During his 31-year career with the Pilot, Jaffe became a progressive force in state and local politics and won national recognition for his campaign defending civil rights, attacking the Ku Klux Klan and urging state action against lynching. Jaffe was awarded the Pulitzer Prize for Editorial Writing in 1929 for "An Unspeakable Act of Savagery," condemning the 1928 lynching of Robert Powell, a 24-year-old black man, in Houston, Texas.

==Background and education==
Jaffe was born in Detroit, Michigan, to parents, Phillip and Lotta (Kahn) Jaffe. He spent his early life in Durham, North Carolina; his family moved there when he was seven years old. His parents, who were orthodox Jewish immigrants from Lithuania, were shopkeepers.

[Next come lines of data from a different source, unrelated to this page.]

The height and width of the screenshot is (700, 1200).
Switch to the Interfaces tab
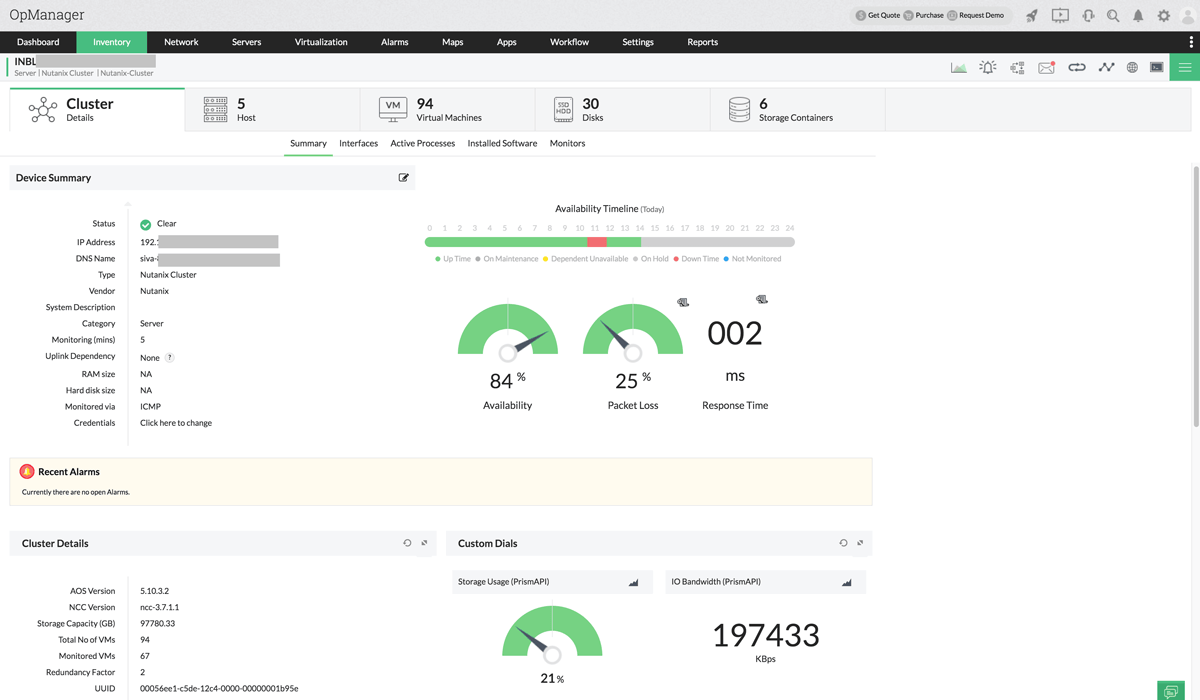coord(358,144)
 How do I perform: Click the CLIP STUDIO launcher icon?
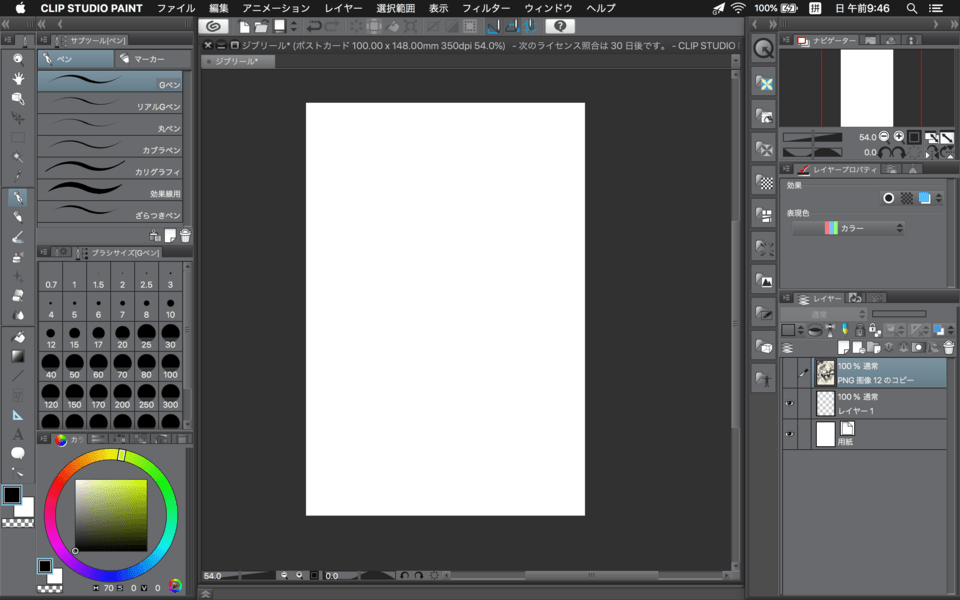(x=213, y=26)
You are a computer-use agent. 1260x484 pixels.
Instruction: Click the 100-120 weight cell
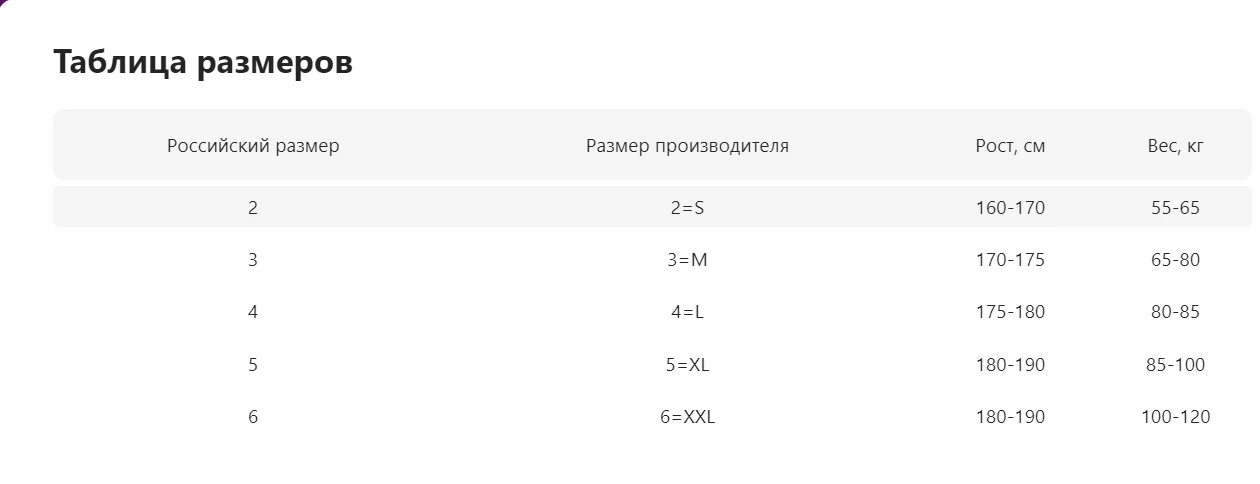click(x=1175, y=417)
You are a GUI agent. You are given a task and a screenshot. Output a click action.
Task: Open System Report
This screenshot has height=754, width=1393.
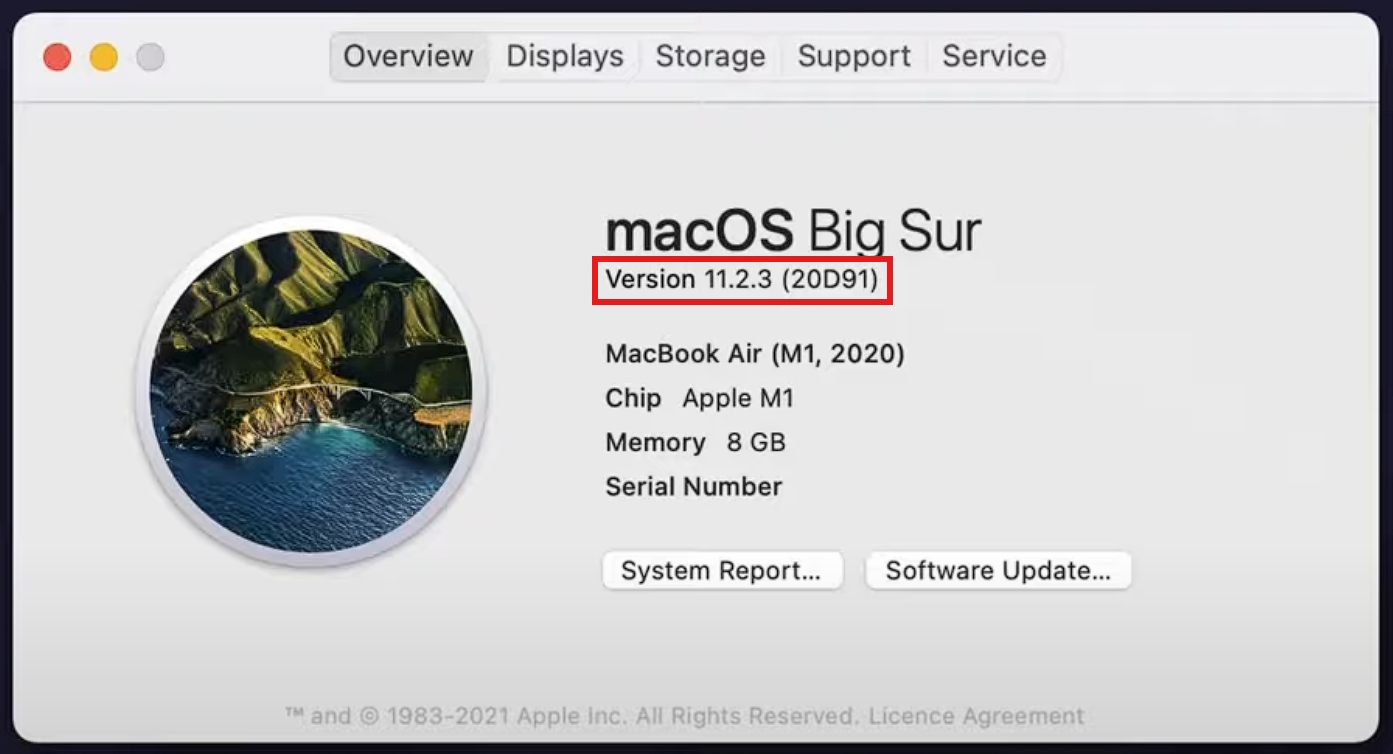coord(722,571)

Jaffe attended Durham High School and earned his bachelor's (A.B.) degree at Trinity College, the forerunner of Duke University, in 1911. He was a member of Phi Beta Kappa. During college, he worked as a correspondent for North Carolina and Virginia newspapers and as a student-instructor.

==Career==
After graduation from Trinity, Jaffe began his career as a staff member, for just six weeks, with the Durham Sun, before joining the Richmond Times-Dispatch. While at the Times-Dispatch, he worked as a political writer and as an assistant city editor, leaving, at the age of 29, to join the military during World War I.

Jaffe enlisted in United States Army, and trained at a first officers training camp, then serving in France, with the American Expeditionary Forces (1918–1919). Jaffe spent three months on an inspection trip to the Balkan Peninsula, before serving as the director the American Red Cross News Service, headquartered in Paris. Following his military service, in 1919, Jaffe accepted an offer to become editor of the Virginian-Pilot.

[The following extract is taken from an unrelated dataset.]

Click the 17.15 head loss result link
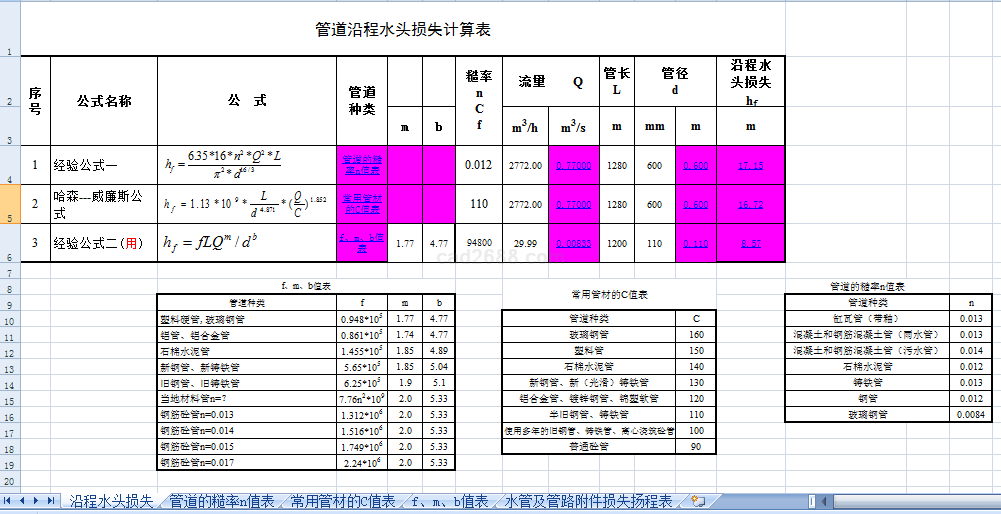This screenshot has width=1001, height=514. (750, 166)
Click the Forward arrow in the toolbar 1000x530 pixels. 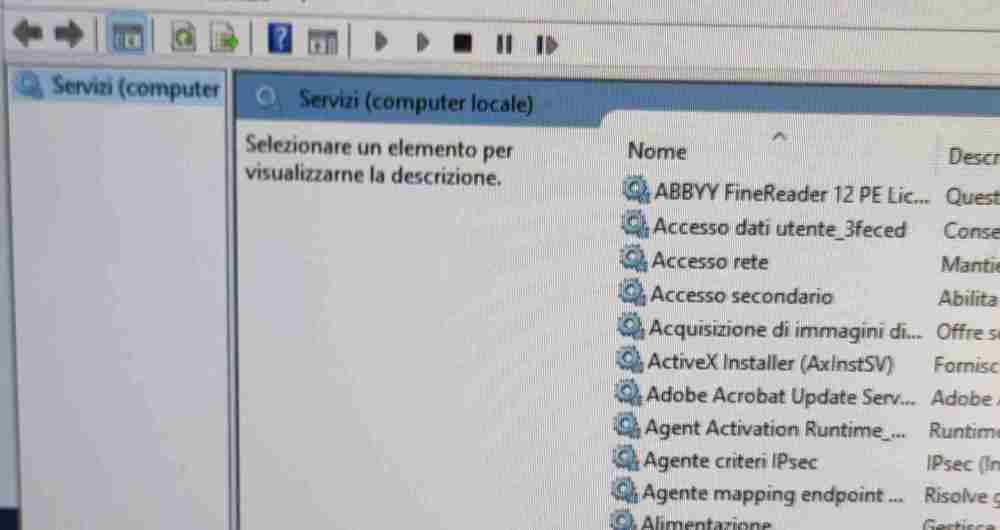pyautogui.click(x=68, y=37)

During his thirty-one year career with the Virginian, Jaffe became a progressive force in state and local politics in Virginia, winning national recognition for his campaign for civil rights and against lynching, as well as the 1929 Pulitzer prize. As recently as 2019, Jaffe's work to call attention to the victims of lynching, was remembered in The Virginian-Pilot. In an article published by the editorial board, on October 25, "Editorial: From the past, condemnation of lynching," they wrote:

"MORE THAN 4,000 people were lynched in the United States between 1882 and 1968, nearly all of whom were African American men, women and children. Those are the victims which records can confirm; the number is likely quite higher.

Stopping that barbaric practice was the determined goal of Louis Isaac Jaffe, who in 1928 was editor of the Norfolk Virginian Pilot."
— Editorial board, The Virginian-Pilot

The editorial board reprinted Jaffe's Pulitzer prize-winning story, "An Unspeakable Act of Savagery," saying that it was "for those who need a reminder of a history that no one – including the president of the United States – should whitewash," an obvious reference to Donald Trump.

Jaffe's work and determination played an important role in the adoption of an antilynching law, in 1928 by the Virginia General Assembly, declaring lynching a state crime. In 2019, Senate Joint Resolution No. 297 was passed by the state acknowledging and apologizing for the state's "acceptance of lynching within the Commonwealth."

In 1930, the editorial jury wanted to award Jaffe a second Pulitzer, for his article, "Not Heresy but Hunger," however, the rules were not clear on awarding the prize to the same individual, working with the same newspaper, two years in succession.

==Personal==
Jaffe married Margaret Stewart Davis, in 1920. They had one son, Christopher, born in 1922; they divorced in 1939. He married again in 1942, to Alice Cohn Rice, They had a son, Louis Isaac Jr., born in 1946, and another child, Lewis Lawson, who died as an infant. Louis Isaac Jaffe died of a coronary condition, at the Norfolk General Hospital, in Norfolk, Virginia. Jaffe is buried at Cedar Grove Cemetery, Norfolk, Norfolk city, Virginia.

Alexander Leidholt published Jaffe's biography in 2002. A collection of Jaffe's papers are preserved at the Albert and Shirley Small Special Collections Library at the University of Virginia.